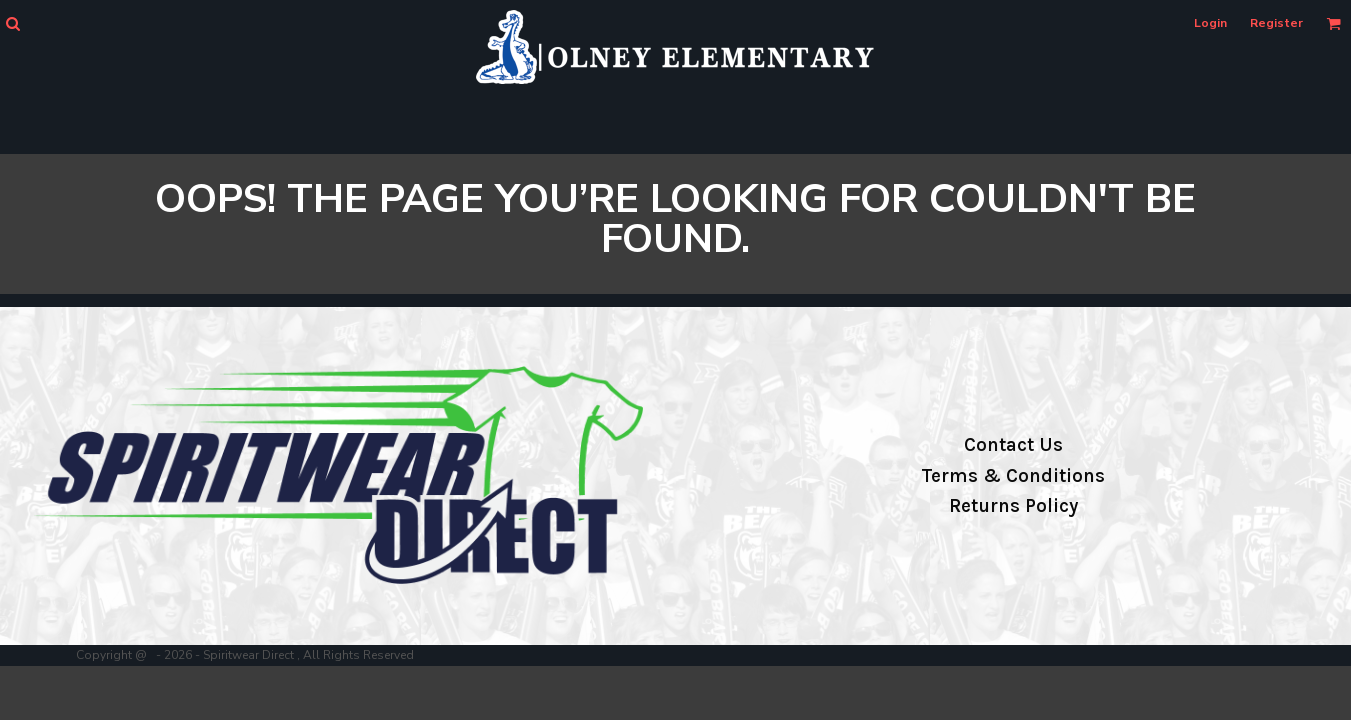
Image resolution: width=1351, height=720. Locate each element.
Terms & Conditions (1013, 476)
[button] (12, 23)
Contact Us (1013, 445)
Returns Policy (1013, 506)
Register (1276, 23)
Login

____________________

◆ WORK REQUIRED:
Print the material above again line by line, keeping every character unchanged, but leave out the picture.

◆ WRITTEN RESPONSE:
Image resolution: width=1351, height=720. Locate each element.
Terms & Conditions (1013, 476)
[button] (12, 23)
Contact Us (1013, 445)
Returns Policy (1013, 506)
Register (1276, 23)
Login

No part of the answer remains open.